PROVIDED TEXT START

Furthermore, regardless of the optimism, the CEOs in Asia are fully aware of the pandemic and the potential threats it can cause their companies in the coming year. Their top priority is the health risk which is at 58%, except China’s which is at 42%. This figure is 10% higher as compared to other global CEOs, who listed cyber risks as their top priority. However, for the Asia-Pacific CEOs, cyber risk ranked at 44%, while macroeconomic volatility was at 43%, placing them on the second and third position in the ‘priority’ list, respectively.

More Sustainability for the Betterment of the World

Asia Pacific and China’s chairman of PwC, Raymund Chao, claims that the chief executives of these regions are looking forward to integrating environmental, social, and governance (ESG) practices within their businesses. According to him, this offers a great opportunity for these business leaders to form more trust and create sustainable outcomes for everyone, while also supporting the New Equation strategy of PwC.

When it comes to carbon-neutral and net-zero commitments, the CEOs of Asia-Pacific are quite ahead of their peers, globally. 60 to 69% of them are making great progress regarding carbon-neutral and/or net-zero commitment, which is more than 9 to 13% of what their global peers are doing. Moreover, the CEOs that made net-zero commitments, 77% of the Asia-Pacific CEOs, as compared to the 66% of the CEOs globally, got their approach evaluated and authorized. A lot of them also had emission targets within their overall strategy (43% Asia-Pacific against 37% globally).

According to the CEO of PwC in Thailand, Chanchai Chaiprasit, since the past year, many businesses in Thailand have started focusing more on ESG, however, not a lot of them are taking into account the carbon emission targets in order to achieve net zero. This includes massive Thai plus international companies, whether they are listed or non-listed. When it comes to publicly announcing net-zero commitments, less than twenty of those companies have done so.

He also mentioned that companies that actually committed to net zero are the ones that conduct their business in different foreign countries, supply their products on an international platform, or are part of the massive worldwide supply chain. These companies are more than likely to be willing to take part in net-zero commitments, when it comes to their workforce and scale as compared to other Thai companies.

Also, this survey displayed a strong connection between net-zero commitments and trust. This was based on the responses of the CEOs when asked questions regarding the behavior of their customers. The CEOs of Asia-Pacific companies ranked highest when it comes to trust, hence they are more likely to lead their organizations towards net-zero commitments. Asia-Pacific companies ranked at 37% for customer trust as compared to the ones that were ranked the lowest at 20%.

Moreover, Asia-Pacific CEOs of companies that had high customer trust rankings are more than likely to lead organizations that have combined non-financial outcomes to their compensation. Over half of these companies ranked at 65% for customer satisfaction and 57% for employee engagement metrics. These rankings are based on the incentive plan and personal bonuses offered by these companies.

Mr. Chanchai claims that Thai companies are now more aware of ESG and how they should work more towards this issue. He further stated that working on net-zero commitment is similar to planning for a journey. A business needs to understand ESG first and think about which criteria works with their industry. Each business will have their own specific framework when it comes to the impact of ESG.

Lastly, he mentioned that there isn’t one single strategy that will work for all businesses. Each business will have to think about which ESG aspect they should work on first before they measure emissions when it comes to the total carbon footprint of the company. Next, they should plan on how they can minimize these emissions in order to reach carbon neutrality, while also taking into account carbon credits and tax.

PROVIDED TEXT END
DATASET EXCERPTS START

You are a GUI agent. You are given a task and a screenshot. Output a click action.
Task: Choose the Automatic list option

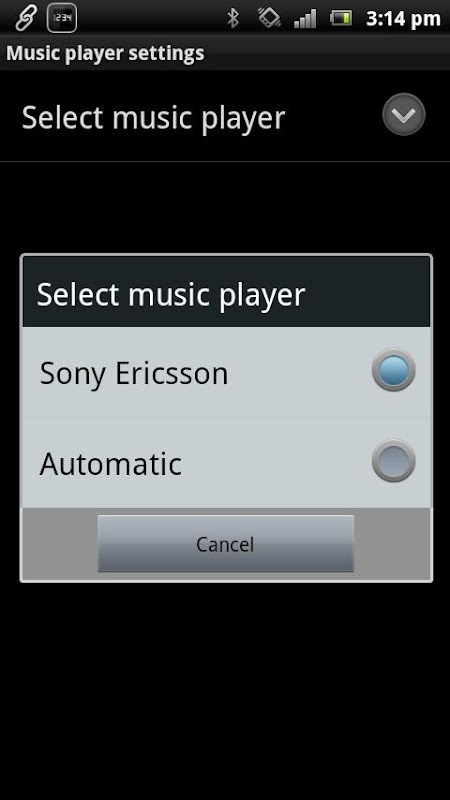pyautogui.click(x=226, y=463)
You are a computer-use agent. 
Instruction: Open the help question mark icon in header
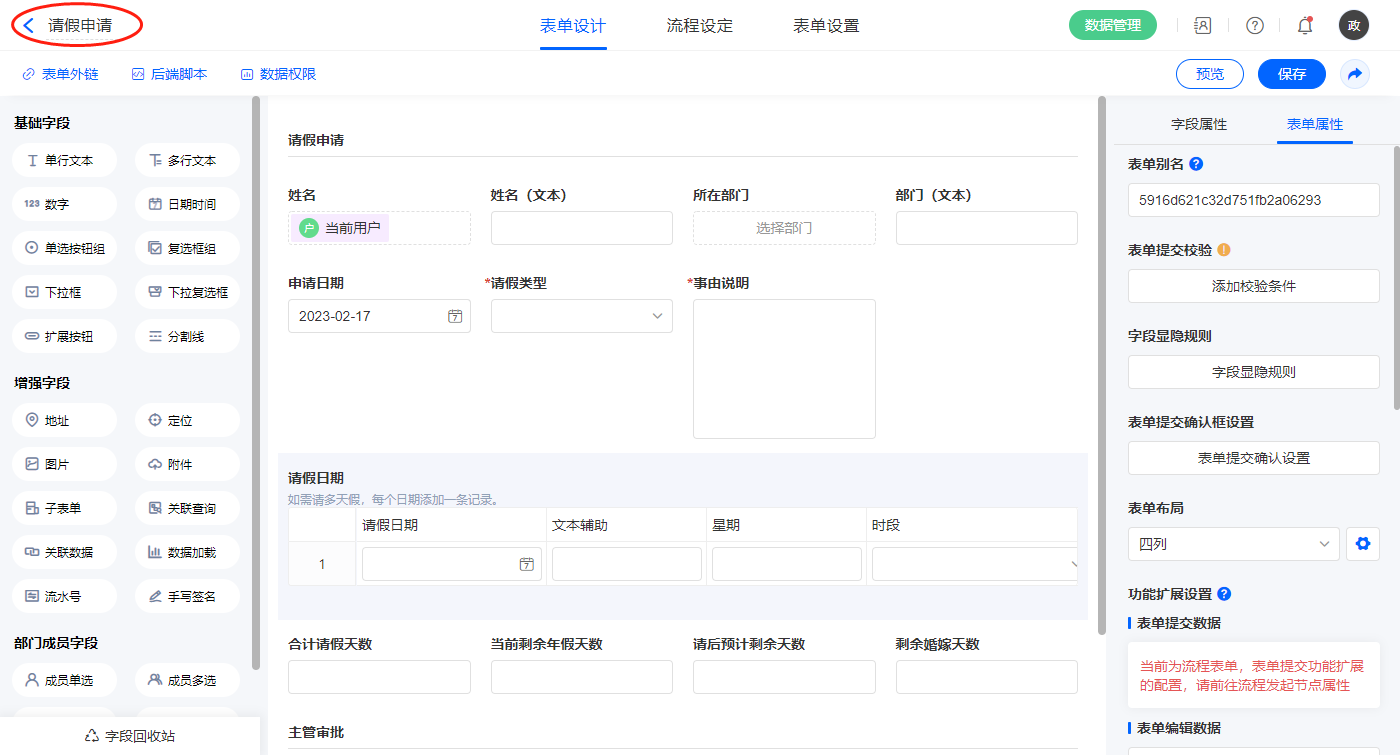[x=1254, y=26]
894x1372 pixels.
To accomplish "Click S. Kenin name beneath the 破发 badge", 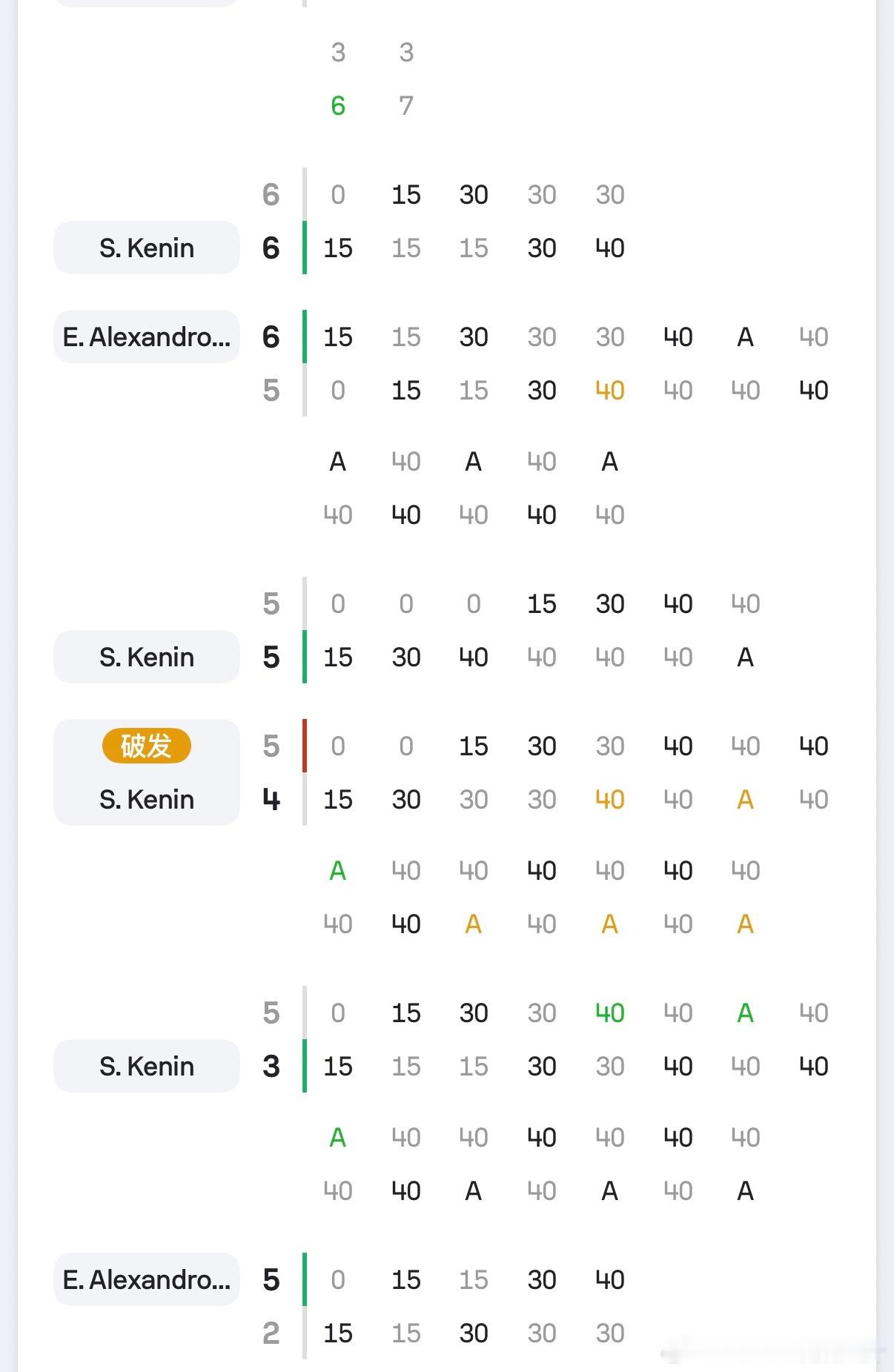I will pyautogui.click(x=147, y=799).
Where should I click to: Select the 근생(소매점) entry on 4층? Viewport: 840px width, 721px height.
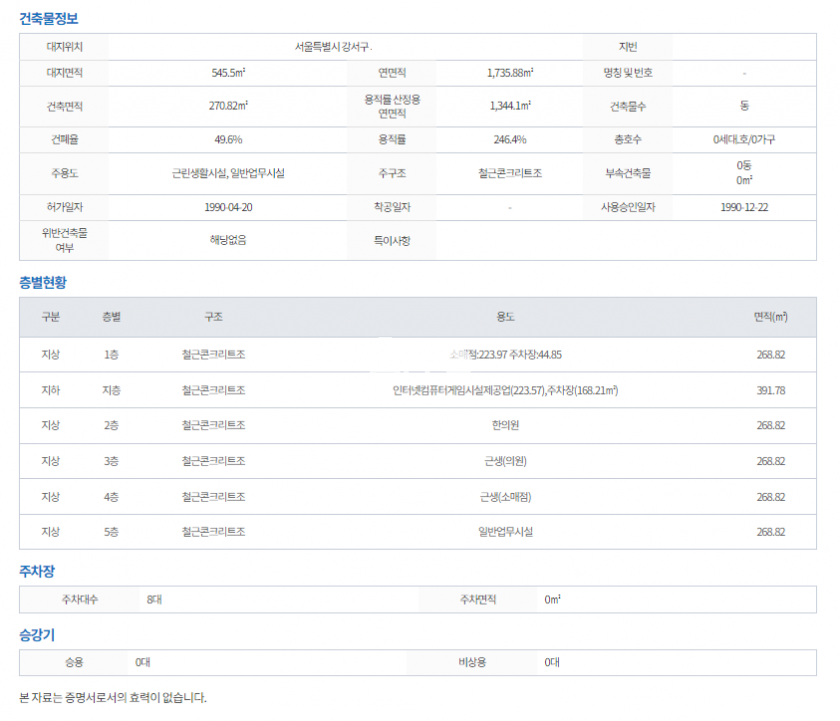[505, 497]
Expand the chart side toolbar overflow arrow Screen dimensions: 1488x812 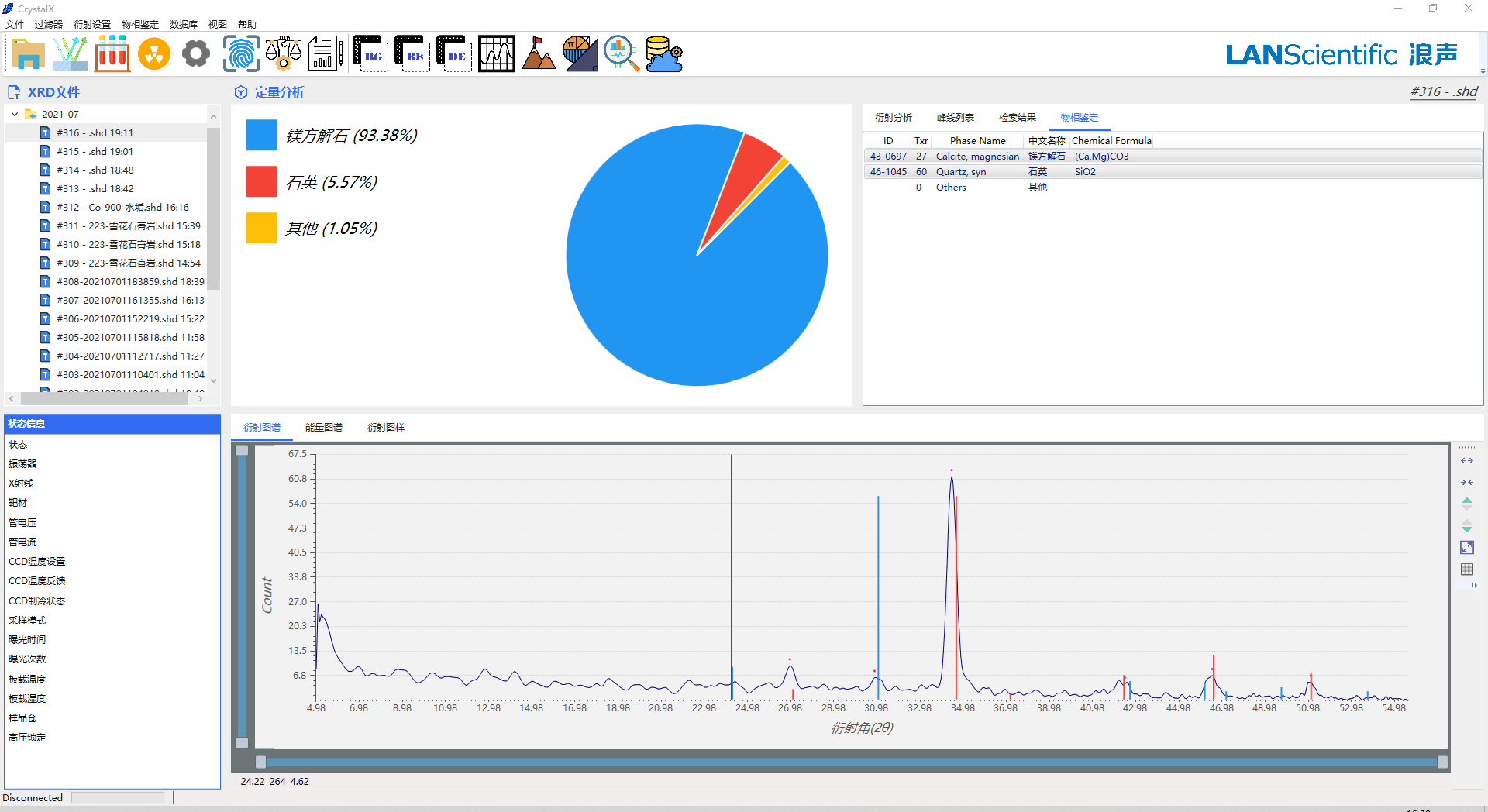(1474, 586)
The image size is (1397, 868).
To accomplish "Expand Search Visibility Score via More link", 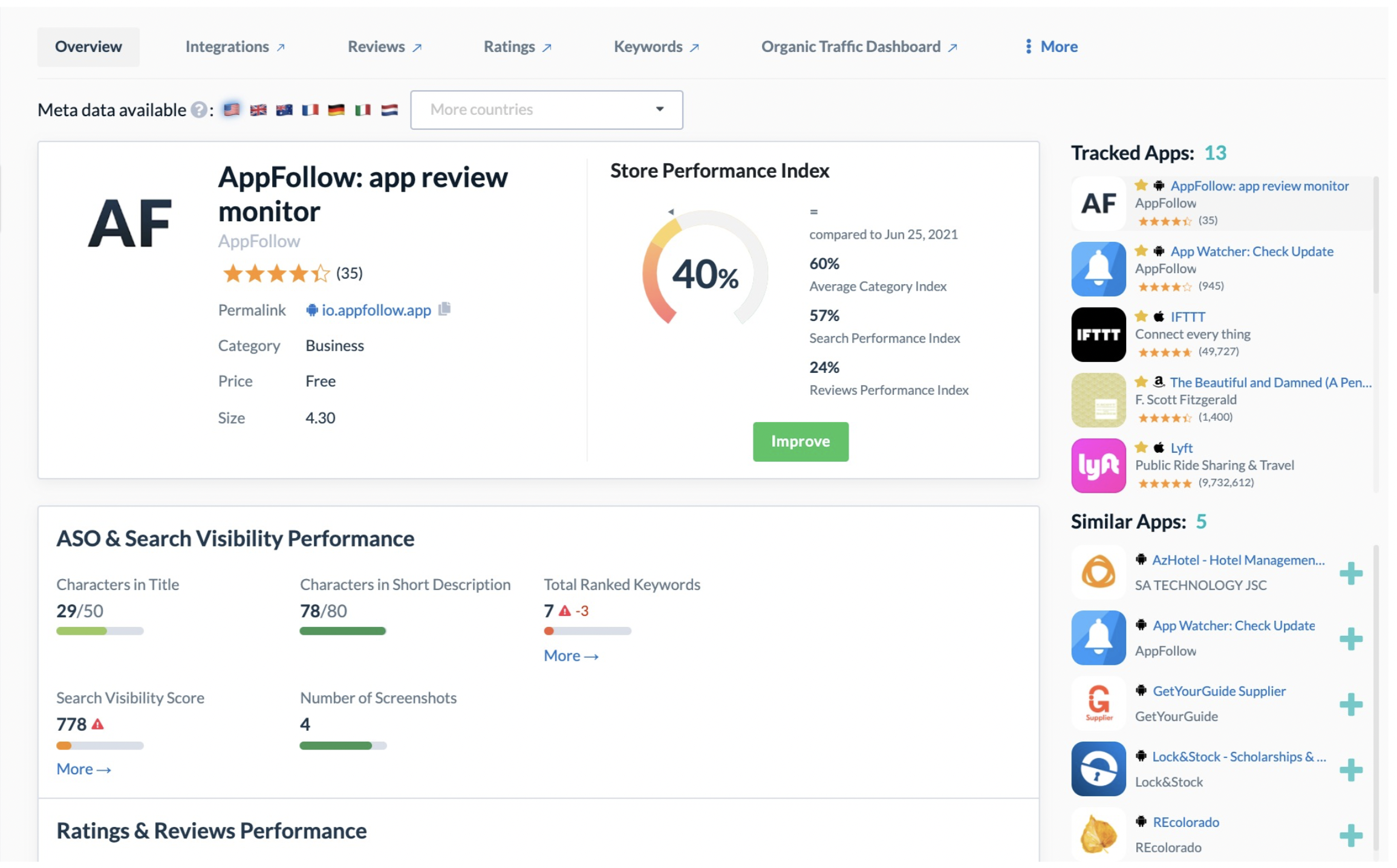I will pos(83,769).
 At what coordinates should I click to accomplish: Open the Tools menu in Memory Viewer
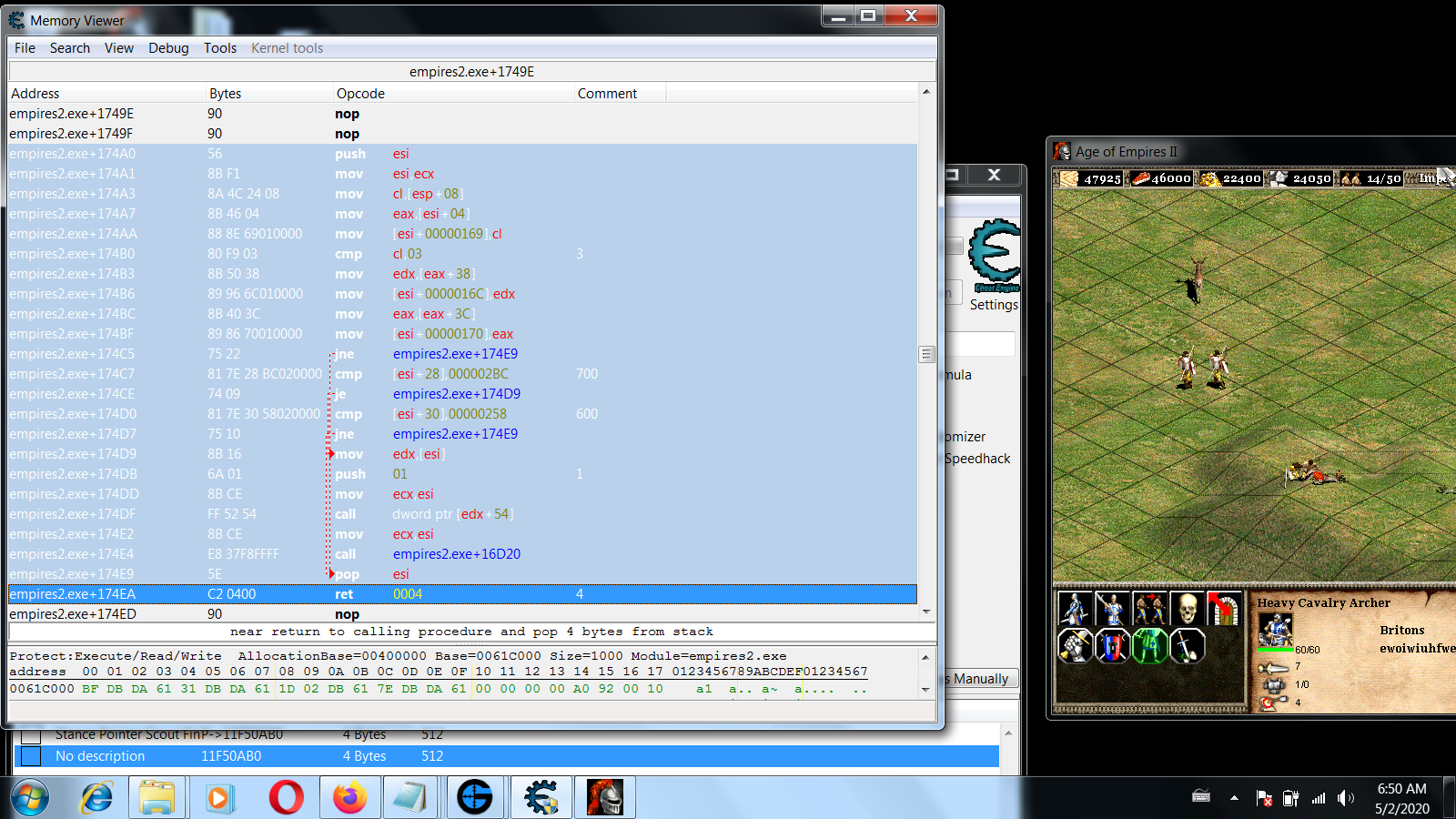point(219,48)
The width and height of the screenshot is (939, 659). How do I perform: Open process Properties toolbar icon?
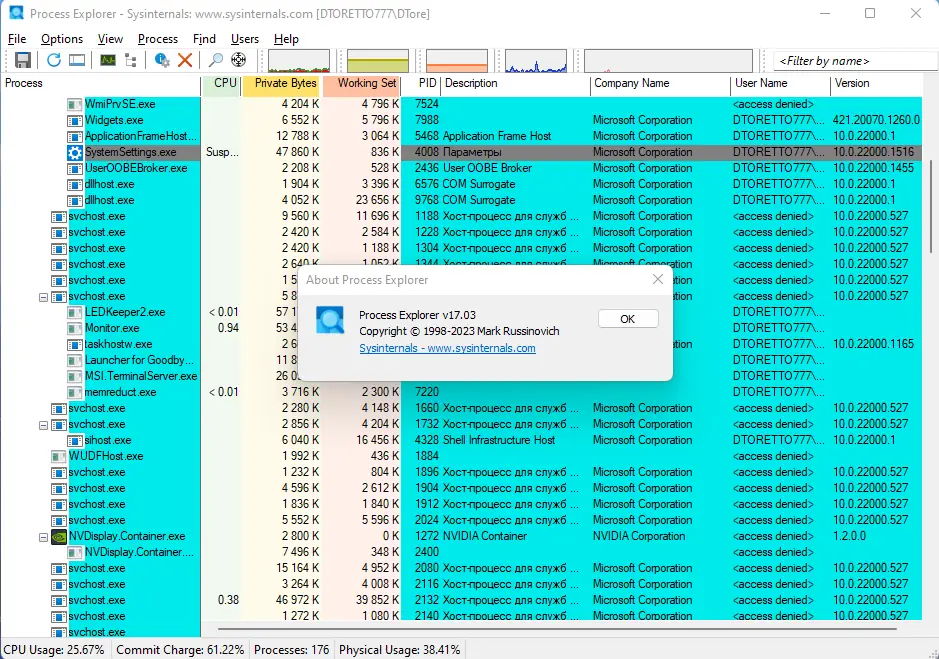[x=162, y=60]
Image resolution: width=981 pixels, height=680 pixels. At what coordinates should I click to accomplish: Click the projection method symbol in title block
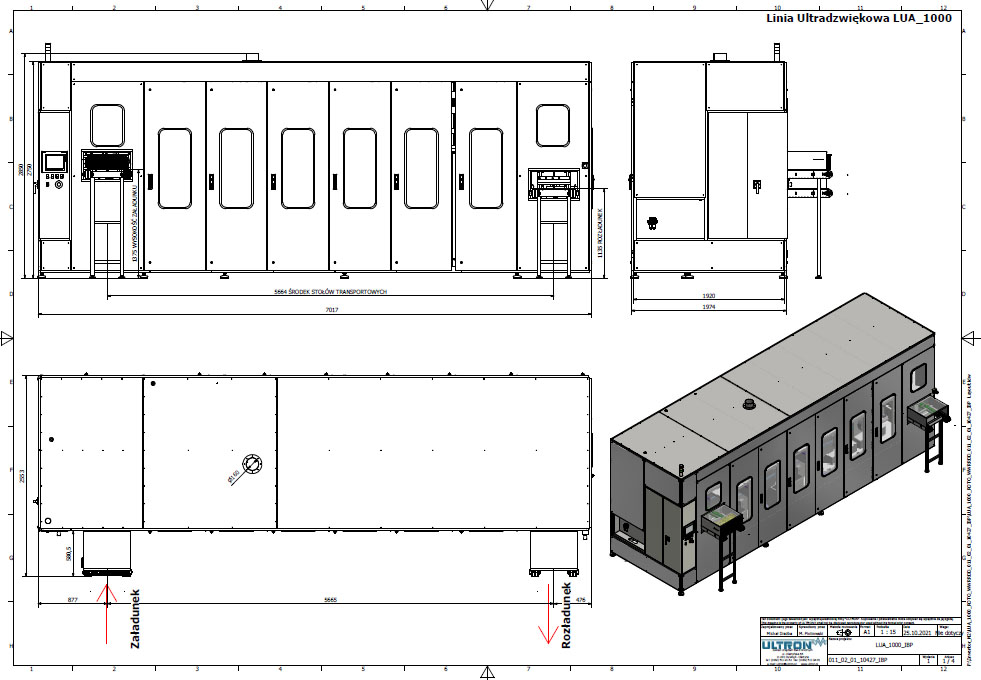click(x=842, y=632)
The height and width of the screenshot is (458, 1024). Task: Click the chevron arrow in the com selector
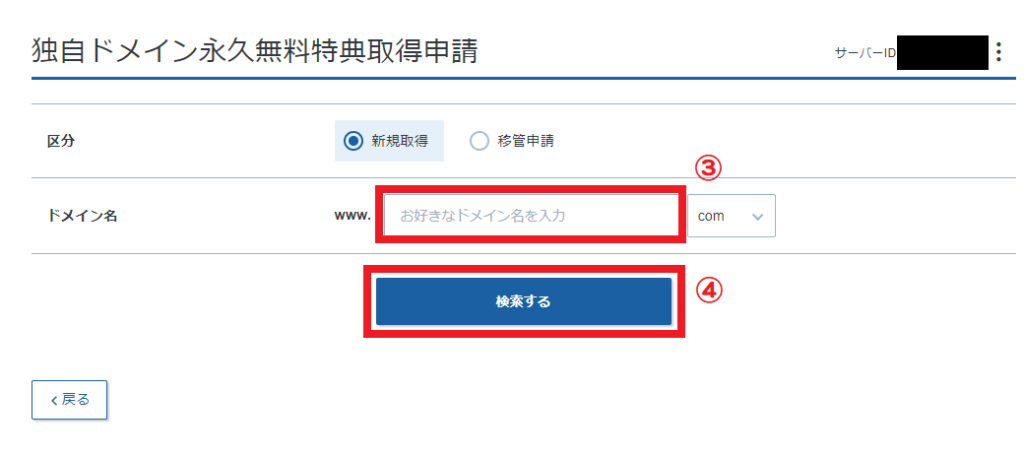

DATASET EXCERPTS END

> ACTIVITY 1
In the text on Asia-Pacific CEOs, who is named as PwC's chairman for Asia Pacific and China?
> ACTIVITY 2
Return the passage of the text on Asia-Pacific CEOs from "More Sustainability for" to "strategy of PwC." word for word.

> YOUR SOLUTION 1
Raymund Chao

> YOUR SOLUTION 2
More Sustainability for the Betterment of the World

Asia Pacific and China’s chairman of PwC, Raymund Chao, claims that the chief executives of these regions are looking forward to integrating environmental, social, and governance (ESG) practices within their businesses. According to him, this offers a great opportunity for these business leaders to form more trust and create sustainable outcomes for everyone, while also supporting the New Equation strategy of PwC.